What the task asks:
Your task is to extract the lines from the one holding "Image resolution: width=2576" through the end of the material. Set them down exactly and add nothing.

Data to examine:

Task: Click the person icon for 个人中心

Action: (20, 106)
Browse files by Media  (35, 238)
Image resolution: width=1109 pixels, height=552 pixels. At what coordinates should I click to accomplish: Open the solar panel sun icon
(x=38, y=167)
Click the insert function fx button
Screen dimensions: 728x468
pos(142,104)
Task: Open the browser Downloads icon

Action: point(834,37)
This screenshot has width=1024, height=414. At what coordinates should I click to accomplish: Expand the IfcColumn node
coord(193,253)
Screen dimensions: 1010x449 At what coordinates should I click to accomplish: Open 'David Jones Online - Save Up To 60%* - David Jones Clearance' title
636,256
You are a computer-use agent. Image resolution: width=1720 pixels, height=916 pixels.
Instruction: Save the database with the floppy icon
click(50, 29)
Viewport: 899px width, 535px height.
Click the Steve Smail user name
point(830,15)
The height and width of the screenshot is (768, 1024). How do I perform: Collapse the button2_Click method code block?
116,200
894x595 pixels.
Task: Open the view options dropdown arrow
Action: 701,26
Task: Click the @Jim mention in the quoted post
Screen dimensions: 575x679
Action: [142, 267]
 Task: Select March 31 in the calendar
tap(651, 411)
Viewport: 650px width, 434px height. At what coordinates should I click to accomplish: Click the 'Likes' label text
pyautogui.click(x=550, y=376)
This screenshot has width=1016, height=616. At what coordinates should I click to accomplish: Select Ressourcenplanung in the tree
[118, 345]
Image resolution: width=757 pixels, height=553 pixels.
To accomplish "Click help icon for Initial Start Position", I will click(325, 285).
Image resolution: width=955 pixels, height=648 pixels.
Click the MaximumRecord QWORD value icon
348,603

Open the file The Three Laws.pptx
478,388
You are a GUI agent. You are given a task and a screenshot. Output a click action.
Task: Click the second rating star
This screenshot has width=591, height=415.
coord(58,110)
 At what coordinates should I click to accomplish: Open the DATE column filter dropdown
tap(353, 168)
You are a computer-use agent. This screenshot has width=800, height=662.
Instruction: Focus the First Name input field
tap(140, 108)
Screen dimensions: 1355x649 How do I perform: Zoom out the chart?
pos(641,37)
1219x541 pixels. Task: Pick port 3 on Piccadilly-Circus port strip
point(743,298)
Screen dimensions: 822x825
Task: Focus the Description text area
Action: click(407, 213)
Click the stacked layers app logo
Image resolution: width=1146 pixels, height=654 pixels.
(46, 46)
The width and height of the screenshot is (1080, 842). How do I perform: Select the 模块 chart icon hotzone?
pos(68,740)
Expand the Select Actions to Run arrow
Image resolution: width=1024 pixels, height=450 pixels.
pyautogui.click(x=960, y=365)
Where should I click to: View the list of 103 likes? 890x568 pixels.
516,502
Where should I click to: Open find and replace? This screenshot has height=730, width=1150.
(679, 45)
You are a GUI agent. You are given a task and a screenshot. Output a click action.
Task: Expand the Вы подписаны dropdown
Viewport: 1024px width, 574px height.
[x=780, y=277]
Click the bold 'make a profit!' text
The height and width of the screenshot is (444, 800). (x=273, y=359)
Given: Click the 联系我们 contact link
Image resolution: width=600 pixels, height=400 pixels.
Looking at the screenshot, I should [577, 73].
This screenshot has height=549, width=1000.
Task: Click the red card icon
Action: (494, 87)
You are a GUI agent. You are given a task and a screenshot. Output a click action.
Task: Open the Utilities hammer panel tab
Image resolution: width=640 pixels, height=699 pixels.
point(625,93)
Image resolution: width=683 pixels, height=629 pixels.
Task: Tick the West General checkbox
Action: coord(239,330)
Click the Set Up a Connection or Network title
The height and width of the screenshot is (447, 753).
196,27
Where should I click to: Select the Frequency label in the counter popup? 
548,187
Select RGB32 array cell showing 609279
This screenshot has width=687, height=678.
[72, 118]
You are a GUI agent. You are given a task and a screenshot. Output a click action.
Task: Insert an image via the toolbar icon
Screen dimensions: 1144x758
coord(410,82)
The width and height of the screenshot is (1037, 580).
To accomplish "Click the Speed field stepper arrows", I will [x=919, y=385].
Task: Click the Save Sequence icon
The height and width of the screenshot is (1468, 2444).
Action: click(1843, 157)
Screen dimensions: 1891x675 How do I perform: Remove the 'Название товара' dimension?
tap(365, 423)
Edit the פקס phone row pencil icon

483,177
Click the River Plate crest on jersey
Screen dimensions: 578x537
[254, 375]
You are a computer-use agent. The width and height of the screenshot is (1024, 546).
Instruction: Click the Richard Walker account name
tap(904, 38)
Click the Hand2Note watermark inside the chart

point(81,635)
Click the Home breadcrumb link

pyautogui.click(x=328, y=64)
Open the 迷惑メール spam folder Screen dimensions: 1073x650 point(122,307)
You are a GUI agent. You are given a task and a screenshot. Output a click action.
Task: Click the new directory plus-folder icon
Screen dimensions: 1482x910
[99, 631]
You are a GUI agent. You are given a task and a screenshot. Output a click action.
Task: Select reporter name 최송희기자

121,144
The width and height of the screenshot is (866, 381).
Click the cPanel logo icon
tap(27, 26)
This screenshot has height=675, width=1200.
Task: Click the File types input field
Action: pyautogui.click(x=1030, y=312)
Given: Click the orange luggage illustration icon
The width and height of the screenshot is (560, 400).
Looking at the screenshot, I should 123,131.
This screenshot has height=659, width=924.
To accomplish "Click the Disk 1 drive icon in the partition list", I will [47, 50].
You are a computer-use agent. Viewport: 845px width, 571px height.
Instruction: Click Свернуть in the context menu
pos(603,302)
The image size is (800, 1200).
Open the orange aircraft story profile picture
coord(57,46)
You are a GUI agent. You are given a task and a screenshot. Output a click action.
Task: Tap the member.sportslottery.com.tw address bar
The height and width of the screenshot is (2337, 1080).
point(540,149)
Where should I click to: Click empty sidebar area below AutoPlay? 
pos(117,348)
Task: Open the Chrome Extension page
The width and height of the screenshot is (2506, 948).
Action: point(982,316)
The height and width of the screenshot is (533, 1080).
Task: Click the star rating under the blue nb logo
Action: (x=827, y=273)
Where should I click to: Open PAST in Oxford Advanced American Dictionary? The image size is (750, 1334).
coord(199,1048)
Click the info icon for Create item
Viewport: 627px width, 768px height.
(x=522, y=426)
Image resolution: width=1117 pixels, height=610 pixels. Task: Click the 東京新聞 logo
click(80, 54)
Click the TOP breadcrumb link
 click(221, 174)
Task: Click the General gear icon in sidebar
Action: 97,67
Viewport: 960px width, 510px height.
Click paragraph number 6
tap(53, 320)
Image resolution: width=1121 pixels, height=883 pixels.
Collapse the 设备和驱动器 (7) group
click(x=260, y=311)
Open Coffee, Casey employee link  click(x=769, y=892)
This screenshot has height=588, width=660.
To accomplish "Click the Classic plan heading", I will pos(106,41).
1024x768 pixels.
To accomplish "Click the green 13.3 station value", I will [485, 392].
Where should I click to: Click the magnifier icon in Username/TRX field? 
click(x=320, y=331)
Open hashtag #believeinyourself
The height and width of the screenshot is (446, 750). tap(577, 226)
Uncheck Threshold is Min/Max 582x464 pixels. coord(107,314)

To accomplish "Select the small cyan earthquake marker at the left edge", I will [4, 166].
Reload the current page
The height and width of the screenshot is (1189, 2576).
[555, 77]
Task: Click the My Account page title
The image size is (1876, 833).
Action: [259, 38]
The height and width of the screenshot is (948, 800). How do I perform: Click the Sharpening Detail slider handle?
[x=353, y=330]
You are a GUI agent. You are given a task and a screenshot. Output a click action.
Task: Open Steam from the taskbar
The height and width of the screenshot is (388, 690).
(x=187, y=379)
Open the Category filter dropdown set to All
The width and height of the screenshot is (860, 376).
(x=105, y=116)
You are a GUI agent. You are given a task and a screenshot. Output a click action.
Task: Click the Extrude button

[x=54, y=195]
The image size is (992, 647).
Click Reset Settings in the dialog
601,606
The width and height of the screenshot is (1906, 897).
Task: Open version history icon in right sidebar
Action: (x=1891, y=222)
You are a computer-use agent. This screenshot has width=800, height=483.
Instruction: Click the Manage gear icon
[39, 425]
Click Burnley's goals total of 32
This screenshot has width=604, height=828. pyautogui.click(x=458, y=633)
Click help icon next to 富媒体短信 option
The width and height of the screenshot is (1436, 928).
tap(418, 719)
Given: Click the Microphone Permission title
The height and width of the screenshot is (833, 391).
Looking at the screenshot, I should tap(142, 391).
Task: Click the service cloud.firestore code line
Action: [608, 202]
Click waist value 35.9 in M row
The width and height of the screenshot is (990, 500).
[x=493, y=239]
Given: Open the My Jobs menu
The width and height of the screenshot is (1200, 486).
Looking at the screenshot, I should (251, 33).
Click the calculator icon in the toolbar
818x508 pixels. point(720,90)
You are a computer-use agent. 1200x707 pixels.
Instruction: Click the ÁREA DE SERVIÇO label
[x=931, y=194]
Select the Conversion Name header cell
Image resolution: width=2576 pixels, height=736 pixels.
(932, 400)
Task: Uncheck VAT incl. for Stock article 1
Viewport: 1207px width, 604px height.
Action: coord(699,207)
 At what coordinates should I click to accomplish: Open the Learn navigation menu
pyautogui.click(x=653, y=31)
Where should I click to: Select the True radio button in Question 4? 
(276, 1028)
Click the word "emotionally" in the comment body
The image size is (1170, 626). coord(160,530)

Output for this exercise:
Image resolution: width=2576 pixels, height=736 pixels.
(932, 400)
Task: Uncheck VAT incl. for Stock article 1
Viewport: 1207px width, 604px height.
Action: coord(699,207)
 At what coordinates should I click to accomplish: Open the Learn navigation menu
pyautogui.click(x=653, y=31)
Where should I click to: Select the True radio button in Question 4? 
(276, 1028)
Click the word "emotionally" in the comment body
The image size is (1170, 626). coord(160,530)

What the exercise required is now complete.